Task instructions: Rewrite the entire listing below as a numbered list, leaving out any blank lines.

[Target position listing]
=-=-=-=-=
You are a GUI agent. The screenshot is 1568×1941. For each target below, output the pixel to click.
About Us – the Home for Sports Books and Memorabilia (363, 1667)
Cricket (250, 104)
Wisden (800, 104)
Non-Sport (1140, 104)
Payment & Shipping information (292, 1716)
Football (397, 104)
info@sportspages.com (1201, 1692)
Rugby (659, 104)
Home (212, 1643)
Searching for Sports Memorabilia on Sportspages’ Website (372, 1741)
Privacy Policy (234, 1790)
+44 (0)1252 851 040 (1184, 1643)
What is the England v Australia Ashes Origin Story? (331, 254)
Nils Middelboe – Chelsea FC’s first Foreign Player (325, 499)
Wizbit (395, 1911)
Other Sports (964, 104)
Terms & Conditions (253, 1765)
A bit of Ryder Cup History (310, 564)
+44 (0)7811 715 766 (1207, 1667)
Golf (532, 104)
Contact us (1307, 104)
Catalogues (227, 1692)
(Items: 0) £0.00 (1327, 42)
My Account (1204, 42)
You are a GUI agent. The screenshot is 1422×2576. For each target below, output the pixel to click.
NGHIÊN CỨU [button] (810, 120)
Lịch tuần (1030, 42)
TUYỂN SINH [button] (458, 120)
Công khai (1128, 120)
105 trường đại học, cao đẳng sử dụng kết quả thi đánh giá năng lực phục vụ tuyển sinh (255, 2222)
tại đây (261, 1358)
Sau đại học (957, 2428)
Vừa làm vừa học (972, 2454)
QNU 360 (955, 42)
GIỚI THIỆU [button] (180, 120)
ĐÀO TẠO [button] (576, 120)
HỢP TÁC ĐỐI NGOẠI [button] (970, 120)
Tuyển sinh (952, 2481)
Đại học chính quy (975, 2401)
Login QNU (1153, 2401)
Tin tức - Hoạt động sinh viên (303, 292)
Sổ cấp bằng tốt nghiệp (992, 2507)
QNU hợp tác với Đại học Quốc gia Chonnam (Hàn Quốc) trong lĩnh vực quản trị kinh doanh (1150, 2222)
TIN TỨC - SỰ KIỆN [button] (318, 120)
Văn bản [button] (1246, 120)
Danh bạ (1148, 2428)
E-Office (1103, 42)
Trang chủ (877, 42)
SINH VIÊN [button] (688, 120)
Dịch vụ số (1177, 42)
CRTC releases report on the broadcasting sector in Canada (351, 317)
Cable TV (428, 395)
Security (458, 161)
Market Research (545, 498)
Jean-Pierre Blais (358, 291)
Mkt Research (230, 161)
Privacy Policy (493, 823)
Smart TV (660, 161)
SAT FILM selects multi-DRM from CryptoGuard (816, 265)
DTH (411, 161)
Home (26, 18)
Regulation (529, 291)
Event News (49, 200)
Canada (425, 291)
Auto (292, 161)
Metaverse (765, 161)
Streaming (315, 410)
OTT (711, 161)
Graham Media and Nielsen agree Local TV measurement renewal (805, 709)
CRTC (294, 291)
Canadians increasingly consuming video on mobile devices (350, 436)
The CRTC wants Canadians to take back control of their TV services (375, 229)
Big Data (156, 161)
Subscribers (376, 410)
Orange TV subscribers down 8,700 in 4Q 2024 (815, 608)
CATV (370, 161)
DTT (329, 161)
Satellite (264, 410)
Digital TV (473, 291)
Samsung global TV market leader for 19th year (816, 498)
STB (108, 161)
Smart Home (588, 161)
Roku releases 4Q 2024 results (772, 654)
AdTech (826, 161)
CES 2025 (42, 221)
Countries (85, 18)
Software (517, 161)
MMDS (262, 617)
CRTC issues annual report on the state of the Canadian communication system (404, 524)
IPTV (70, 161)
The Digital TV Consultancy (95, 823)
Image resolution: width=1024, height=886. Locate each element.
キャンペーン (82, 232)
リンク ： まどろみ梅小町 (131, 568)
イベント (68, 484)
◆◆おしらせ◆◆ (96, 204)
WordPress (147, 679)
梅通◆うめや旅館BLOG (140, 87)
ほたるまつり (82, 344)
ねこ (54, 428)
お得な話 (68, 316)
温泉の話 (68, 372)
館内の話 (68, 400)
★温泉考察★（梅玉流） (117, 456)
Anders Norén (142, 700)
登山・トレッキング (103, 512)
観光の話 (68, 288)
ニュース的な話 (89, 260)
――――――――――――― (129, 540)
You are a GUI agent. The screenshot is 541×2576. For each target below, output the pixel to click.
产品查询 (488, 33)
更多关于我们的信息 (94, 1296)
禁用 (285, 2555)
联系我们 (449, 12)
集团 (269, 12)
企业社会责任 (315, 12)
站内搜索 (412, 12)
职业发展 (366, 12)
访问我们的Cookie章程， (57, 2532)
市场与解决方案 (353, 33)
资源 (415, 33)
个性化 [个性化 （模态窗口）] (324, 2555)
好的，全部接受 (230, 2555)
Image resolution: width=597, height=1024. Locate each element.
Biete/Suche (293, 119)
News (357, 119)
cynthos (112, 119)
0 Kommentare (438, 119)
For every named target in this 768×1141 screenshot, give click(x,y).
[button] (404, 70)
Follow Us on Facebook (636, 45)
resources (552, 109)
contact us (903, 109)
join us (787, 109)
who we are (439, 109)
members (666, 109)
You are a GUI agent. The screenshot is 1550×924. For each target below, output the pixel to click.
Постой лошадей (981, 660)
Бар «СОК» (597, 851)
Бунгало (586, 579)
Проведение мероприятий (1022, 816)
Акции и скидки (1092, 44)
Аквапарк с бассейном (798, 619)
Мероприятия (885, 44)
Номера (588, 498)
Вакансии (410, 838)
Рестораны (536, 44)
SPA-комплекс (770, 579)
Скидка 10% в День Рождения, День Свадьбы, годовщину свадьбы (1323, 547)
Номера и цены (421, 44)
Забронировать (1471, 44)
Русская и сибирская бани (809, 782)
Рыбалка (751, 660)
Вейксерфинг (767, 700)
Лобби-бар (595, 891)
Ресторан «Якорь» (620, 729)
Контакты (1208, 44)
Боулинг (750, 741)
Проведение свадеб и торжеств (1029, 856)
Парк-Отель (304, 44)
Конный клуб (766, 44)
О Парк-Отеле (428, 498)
=-=-=-=-=
Answer to this exercise:
1. You are a GUI agent. The screenshot is 1568×1941. For each target below, output the pixel to click.
2. About Us – the Home for Sports Books and Memorabilia (363, 1667)
3. Cricket (250, 104)
4. Wisden (800, 104)
5. Non-Sport (1140, 104)
6. Payment & Shipping information (292, 1716)
7. Football (397, 104)
8. info@sportspages.com (1201, 1692)
9. Rugby (659, 104)
10. Home (212, 1643)
11. Searching for Sports Memorabilia on Sportspages’ Website (372, 1741)
12. Privacy Policy (234, 1790)
13. +44 (0)1252 851 040 (1184, 1643)
14. What is the England v Australia Ashes Origin Story? (331, 254)
15. Nils Middelboe – Chelsea FC’s first Foreign Player (325, 499)
16. Wizbit (395, 1911)
17. Other Sports (964, 104)
18. Terms & Conditions (253, 1765)
19. A bit of Ryder Cup History (310, 564)
20. +44 (0)7811 715 766 (1207, 1667)
21. Golf (532, 104)
22. Contact us (1307, 104)
23. Catalogues (227, 1692)
24. (Items: 0) £0.00 (1327, 42)
25. My Account (1204, 42)
26. You are a GUI agent. The screenshot is 1422×2576. For each target below, output the pixel to click.
27. NGHIÊN CỨU [button] (810, 120)
28. Lịch tuần (1030, 42)
29. TUYỂN SINH [button] (458, 120)
30. Công khai (1128, 120)
31. 105 trường đại học, cao đẳng sử dụng kết quả thi đánh giá năng lực phục vụ tuyển sinh (255, 2222)
32. tại đây (261, 1358)
33. Sau đại học (957, 2428)
34. Vừa làm vừa học (972, 2454)
35. QNU 360 (955, 42)
36. GIỚI THIỆU [button] (180, 120)
37. ĐÀO TẠO [button] (576, 120)
38. HỢP TÁC ĐỐI NGOẠI [button] (970, 120)
39. Tuyển sinh (952, 2481)
40. Đại học chính quy (975, 2401)
41. Login QNU (1153, 2401)
42. Tin tức - Hoạt động sinh viên (303, 292)
43. Sổ cấp bằng tốt nghiệp (992, 2507)
44. QNU hợp tác với Đại học Quốc gia Chonnam (Hàn Quốc) trong lĩnh vực quản trị kinh doanh (1150, 2222)
45. TIN TỨC - SỰ KIỆN [button] (318, 120)
46. Văn bản [button] (1246, 120)
47. Danh bạ (1148, 2428)
48. E-Office (1103, 42)
49. Trang chủ (877, 42)
50. SINH VIÊN [button] (688, 120)
51. Dịch vụ số (1177, 42)
52. CRTC releases report on the broadcasting sector in Canada (351, 317)
53. Cable TV (428, 395)
54. Security (458, 161)
55. Market Research (545, 498)
56. Jean-Pierre Blais (358, 291)
57. Mkt Research (230, 161)
58. Privacy Policy (493, 823)
59. Smart TV (660, 161)
60. SAT FILM selects multi-DRM from CryptoGuard (816, 265)
61. DTH (411, 161)
62. Home (26, 18)
63. Regulation (529, 291)
64. Event News (49, 200)
65. Canada (425, 291)
66. Auto (292, 161)
67. Metaverse (765, 161)
68. Streaming (315, 410)
69. OTT (711, 161)
70. Graham Media and Nielsen agree Local TV measurement renewal (805, 709)
71. CRTC (294, 291)
72. Canadians increasingly consuming video on mobile devices (350, 436)
73. The CRTC wants Canadians to take back control of their TV services (375, 229)
74. Big Data (156, 161)
75. Subscribers (376, 410)
76. Orange TV subscribers down 8,700 in 4Q 2024 (815, 608)
77. CATV (370, 161)
78. DTT (329, 161)
79. Satellite (264, 410)
80. Digital TV (473, 291)
81. Samsung global TV market leader for 19th year (816, 498)
82. STB (108, 161)
83. Smart Home (588, 161)
84. Roku releases 4Q 2024 results (772, 654)
85. AdTech (826, 161)
86. CES 2025 (42, 221)
87. Countries (85, 18)
88. Software (517, 161)
89. MMDS (262, 617)
90. CRTC issues annual report on the state of the Canadian communication system (404, 524)
91. IPTV (70, 161)
92. The Digital TV Consultancy (95, 823)
93. Image resolution: width=1024, height=886. Locate each element.
94. キャンペーン (82, 232)
95. リンク ： まどろみ梅小町 (131, 568)
96. イベント (68, 484)
97. ◆◆おしらせ◆◆ (96, 204)
98. WordPress (147, 679)
99. 梅通◆うめや旅館BLOG (140, 87)
100. ほたるまつり (82, 344)
101. ねこ (54, 428)
102. お得な話 (68, 316)
103. 温泉の話 (68, 372)
104. 館内の話 (68, 400)
105. ★温泉考察★（梅玉流） (117, 456)
106. Anders Norén (142, 700)
107. 登山・トレッキング (103, 512)
108. 観光の話 (68, 288)
109. ニュース的な話 (89, 260)
110. ――――――――――――― (129, 540)
111. You are a GUI agent. The screenshot is 541×2576. For each target below, output the pixel to click.
112. 产品查询 (488, 33)
113. 更多关于我们的信息 (94, 1296)
114. 禁用 (285, 2555)
115. 联系我们 (449, 12)
116. 集团 (269, 12)
117. 企业社会责任 (315, 12)
118. 站内搜索 (412, 12)
119. 职业发展 (366, 12)
120. 访问我们的Cookie章程， (57, 2532)
121. 市场与解决方案 (353, 33)
122. 资源 (415, 33)
123. 个性化 [个性化 （模态窗口）] (324, 2555)
124. 好的，全部接受 (230, 2555)
125. Image resolution: width=597, height=1024. Locate each element.
126. Biete/Suche (293, 119)
127. News (357, 119)
128. cynthos (112, 119)
129. 0 Kommentare (438, 119)
130. For every named target in this 768×1141 screenshot, give click(x,y).
131. [button] (404, 70)
132. Follow Us on Facebook (636, 45)
133. resources (552, 109)
134. contact us (903, 109)
135. join us (787, 109)
136. who we are (439, 109)
137. members (666, 109)
138. You are a GUI agent. The screenshot is 1550×924. For each target below, output the pixel to click.
139. Постой лошадей (981, 660)
140. Бар «СОК» (597, 851)
141. Бунгало (586, 579)
142. Проведение мероприятий (1022, 816)
143. Акции и скидки (1092, 44)
144. Аквапарк с бассейном (798, 619)
145. Мероприятия (885, 44)
146. Номера (588, 498)
147. Вакансии (410, 838)
148. Рестораны (536, 44)
149. SPA-комплекс (770, 579)
150. Скидка 10% в День Рождения, День Свадьбы, годовщину свадьбы (1323, 547)
151. Номера и цены (421, 44)
152. Забронировать (1471, 44)
153. Русская и сибирская бани (809, 782)
154. Рыбалка (751, 660)
155. Вейксерфинг (767, 700)
156. Лобби-бар (595, 891)
157. Ресторан «Якорь» (620, 729)
158. Контакты (1208, 44)
159. Боулинг (750, 741)
160. Проведение свадеб и торжеств (1029, 856)
161. Парк-Отель (304, 44)
162. Конный клуб (766, 44)
163. О Парк-Отеле (428, 498)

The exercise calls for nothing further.